Onun beni umursamadığı gibi ben de aynı şekilde davranmaya karar verdim ve kitaplarımı masanın üstüne sertçe bıraktım. Bakışları tekrar beni bulduğunda eskisinden daha sinirli gözüküyordu. "Bana bak, canımı sıkma. Efendi efendi al kitaplarını, git."

Kulaklığının tekini yine çıkartmış suratıma aval aval bakıyordu, gel beni boğ diyen mimiklerini saymıyordum bile. "Kalk yerimden, görevlileri çağırmak istemiyorum," dedim, durum iyice saçma bir hal almaya başlamıştı. Ön sıradaki birkaç insanın bize baktığını görebiliyordum ve çalışmalarını böldüğüm için kendimi mahcup hissediyordum.

"Sen baya sıktın yalnız," diyen çocuk elinin tersiyle masaya bıraktığım kitapları yere itti. Sessizliğin hakim olduğu kütüphanede düşen kitaplarımın gürültüsü yankılandığı an, gözlerimin önünde siyah beneklerin uçuşmaya başladığını fark ettim.

Yüzüme yerleşen sinir bozukluğu gülüşü ile ortadan ikiye kopan kitabıma baktım ve dudaklarımı yaladım. Pencerenin önüne bıraktığım pet şişeyi hızla elime alıp, beklemeden suyu ceketine çarptığımda çocuk yerinden fırlamış, bileğimi elinin arasına hapsetmişti.
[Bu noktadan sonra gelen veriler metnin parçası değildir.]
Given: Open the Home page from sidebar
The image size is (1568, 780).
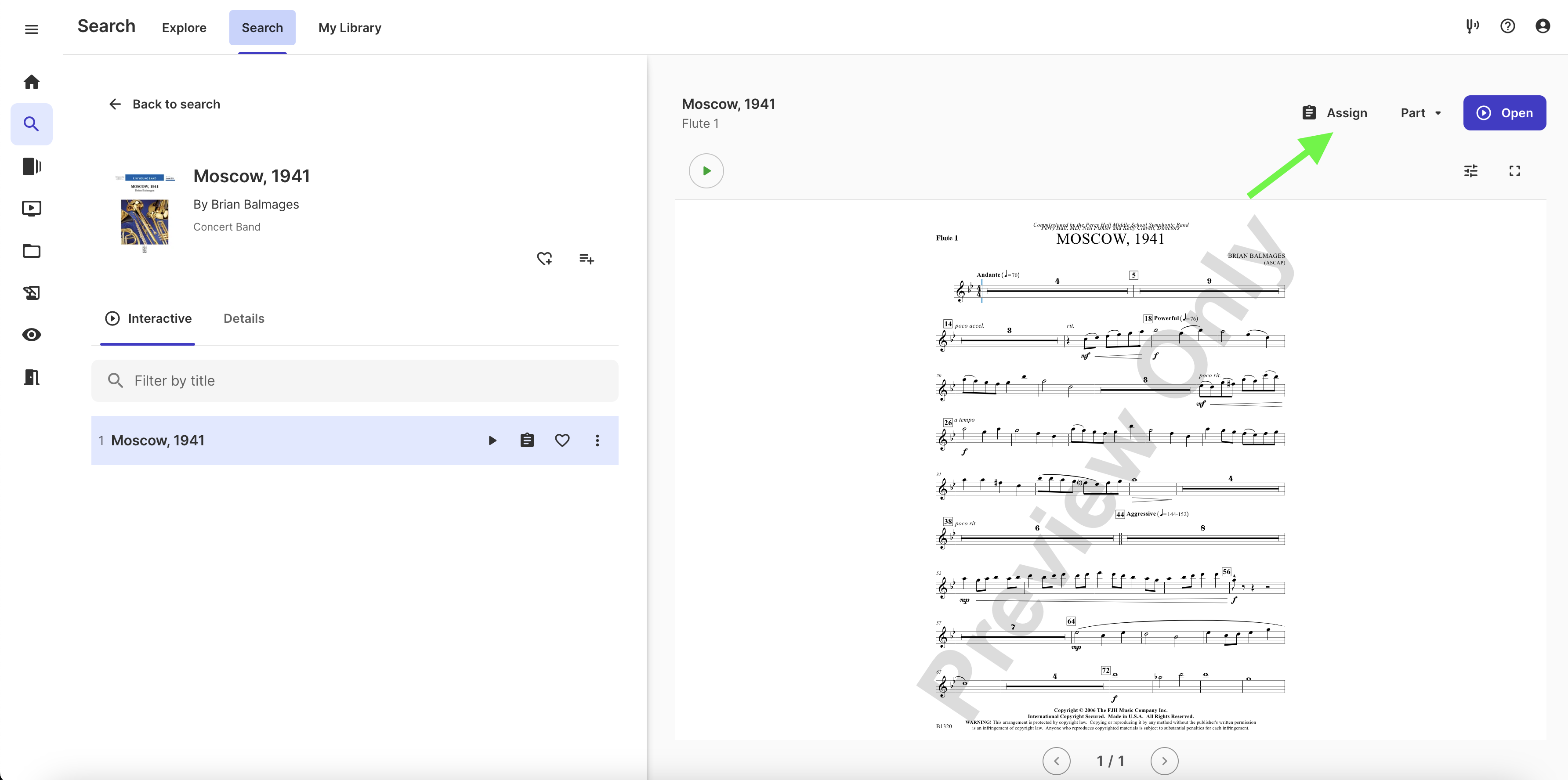Looking at the screenshot, I should tap(31, 82).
"Sen kimsin?" diyerek, Türk erkeklerinin kavga esnasında kurmaya yemin ettiği o büyülü soruyu sorunca öndeki iki kişi yanımıza gelmiş, bana yabancı olmayan bir elle de çocuk göğsünden geriye doğru iteklenmişti.

"Sen o eline hakim ol önce," diyen tanıdık sese kafamı çevirdim, Furkan ondan beklemediğim bir tavırla konuştuğu esnada bileğim bırakılmıştı.
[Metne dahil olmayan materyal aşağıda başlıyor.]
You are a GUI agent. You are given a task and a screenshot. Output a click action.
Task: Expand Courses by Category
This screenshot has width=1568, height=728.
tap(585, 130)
"Hayırdır lan, sana ne oluyor?" İllet çocuk, bela olmaya devam edecek diye düşünüyordum ama Furkan'ın arkasından geldiğini gördüğüm Batuhan ve diğer erkekler etrafımızı çoktan çevrelemişti.
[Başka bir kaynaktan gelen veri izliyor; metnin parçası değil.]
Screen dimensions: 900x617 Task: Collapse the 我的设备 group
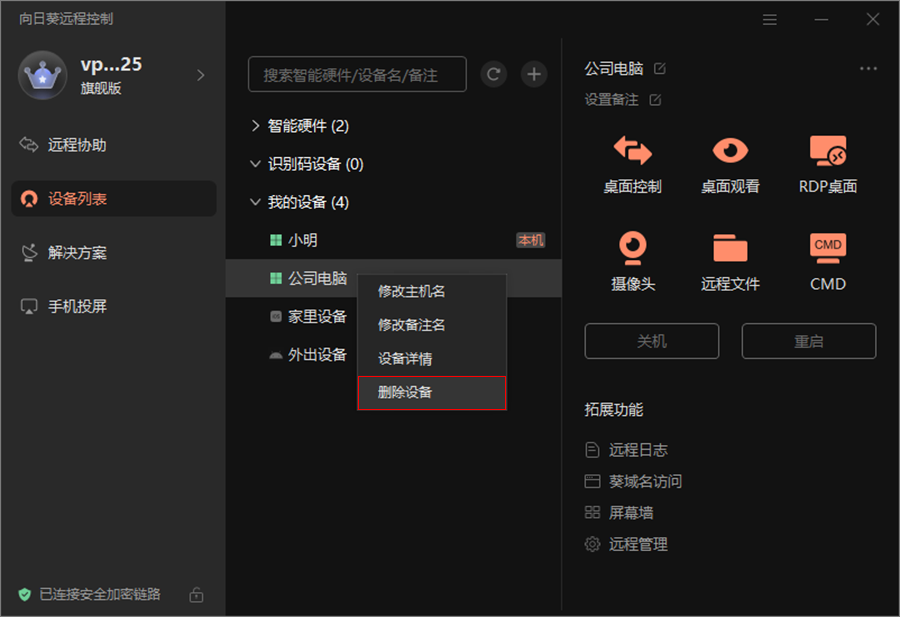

"Kardeşim olay çıkartma, bu kadar boş yer varken buraya oturamazsın zaten," diyen bir oğlan daha araya girdi, sonra da Nisan'ın "Ne oluyor, iyi misin sen Ahu?" sorusunu duydum. Eli bileğime dokunana kadar, kolumu tuttuğumu fark etmemiştim bile.

"Ceketime su fırlattı amına koyayım, sırf kadın diye mi üstüme yürüyorsunuz?"

Bravo.

Gerçekten bu düşünce yapısını ayakta alkışlıyordum, suyu canım sıkıldığı için mi çarpmıştım sanki ceketine? Hakkı olmadan yerimi gaspetmiş, bir de kitabımı yere fırlatarak ikiye ayrılmasına sebep olmuştu. Ne yapacaktım, teşekkürler deyip başka masaya mı oturacaktım? "Arkadaşım kız sana anlattı düzgünce, kafana göre milletin yerine oturup kitaplarını fırlatamazsın."

"Ne haliniz varsa görün," diyerek kendi kitaplarını inanılmaz seri bir hareketle toplarken yerdeki defterime de ayağıyla bastığını görebiliyordum. Sanırım tek gören de ben değildim, Furkan'ın da dikkatini çekmişti. Şerefsiz, hem defterime kitabıma zarar vermiş hem de kolumu acıtmıştı.

Furkan çocuğun defterime basmaya devam etmesine sinirlenmiş olacak ki, "Hadi kardeşim," dedi ve masadaki kalemleri eline tutuşturarak onu omzundan itekledi. Olay büyür diye endişeleniyordum ama kütüphanedeki çoğu insan yanımızda durduğundan uzatmadan kafasını sallamış ve uzaklaşmıştı.

Furkan önce bana baktı ve gözleriyle yüzümü taradıktan sonra çocuğun yere attığı, hatta ayağıyla çiğnediği defterleri hızlı bir şekilde topladı. Ben de yardım için eğileceğim sırada "Tamam hallettim ben," diyerek çoktan ayaklanmıştı.